Airline Industry Analysis
Before the commencement of the analysis, it is important to realize that the airline industry is a global industry with many players interacting in the market. These include airlines such as Etihad Airways, Emirates, Cathay Pacific and United; air craft manufacturing companies such as Boeing, Airbus and Douglas; governmental organizations, regulation authorities, and the millions of customers travelling with the airlines.
From the view point of analyzing this industry or any other industry, it is extremely important, rather essential, to carefully scrutinize the nature of these industry players and how they affect the industry, both individually and interacting with each other. We used the classical Five Forces framework designed by Michael Porter to conduct an analysis of the Airline industry. The five forces are Bargaining Power of Customers, Bargaining Power of Suppliers, Threat of new entrants, Threat of Substitutes and Rivalry among competitors.

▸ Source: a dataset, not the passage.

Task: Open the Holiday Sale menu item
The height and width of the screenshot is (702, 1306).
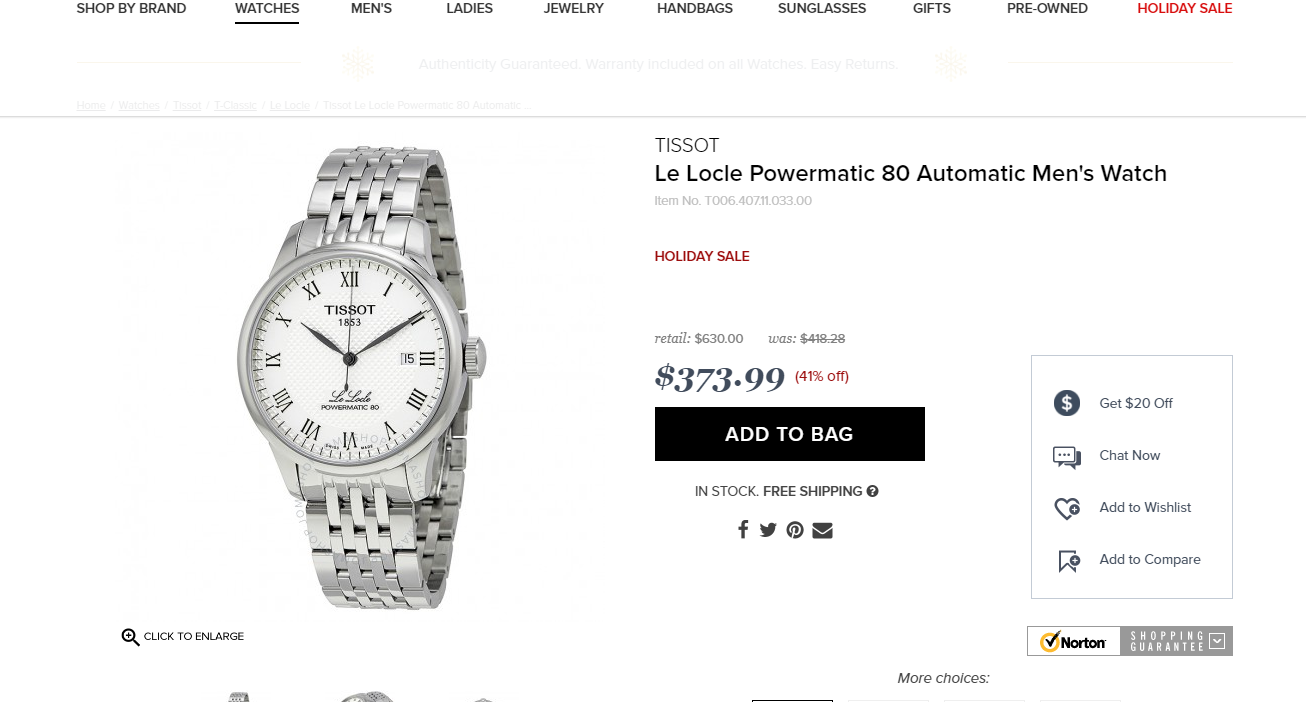Action: click(x=1184, y=8)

Together, these five forces act and affect the cost and price of business in a given industry and consequentially the profit one can make in the business. Therefore, it is important to loot at each of these five forces very carefully, and then apply the aspects of these forces to the relevant industry – the airline industry in this case. Porter’s Analysis Bargaining Power of Customers An airline has hundreds of thousands of people in its customer base and many more if we include the potential customers who might decide to travel some time later, either for the purpose of business or leisure.
Customers have bargaining power in an industry if there are only a few customers. For example, if the business is a B2B organization and does not provide directly to the end consumer, rather to other businesses, then these businesses are the customers of that company. If there are only a handful of these businesses operating in the market, then this means that the bargaining power of these customers is very large and they can affect the prices of the products that they are buying, hence making it very difficult for the organization to operate according to its own preferences.

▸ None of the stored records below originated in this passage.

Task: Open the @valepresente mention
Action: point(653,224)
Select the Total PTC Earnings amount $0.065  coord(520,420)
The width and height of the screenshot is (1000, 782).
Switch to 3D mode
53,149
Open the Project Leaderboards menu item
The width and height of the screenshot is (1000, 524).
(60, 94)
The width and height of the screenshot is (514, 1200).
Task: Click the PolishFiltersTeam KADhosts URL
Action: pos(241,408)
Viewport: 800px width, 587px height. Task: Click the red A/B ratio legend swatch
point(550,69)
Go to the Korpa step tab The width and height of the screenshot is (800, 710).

However, in the airline industry this is not the case. There are millions of people who travel each year for business, leisure, adventure or religious purposes. Therefore, customers have limited power individually to affect the airline industry. Bargaining power of Suppliers The same theory applies as above. If there are numerous suppliers in an industry, they have limited power over their customers as is the case in the auto mobile industry.
In the auto mobile industry there are hundreds of small vendors who produce spare parts or specialize in different components of an auto mobile. They have no bargaining power over the large automobile organizations who are their competitors. In the airline industry, there are very few suppliers such as aircraft manufacturers, namely Boeing, Douglas and Air Bus. There are also fuel suppliers and they are also relatively few. Airline industry organizations have limited influence over their suppliers and have to cooperate with these organizations.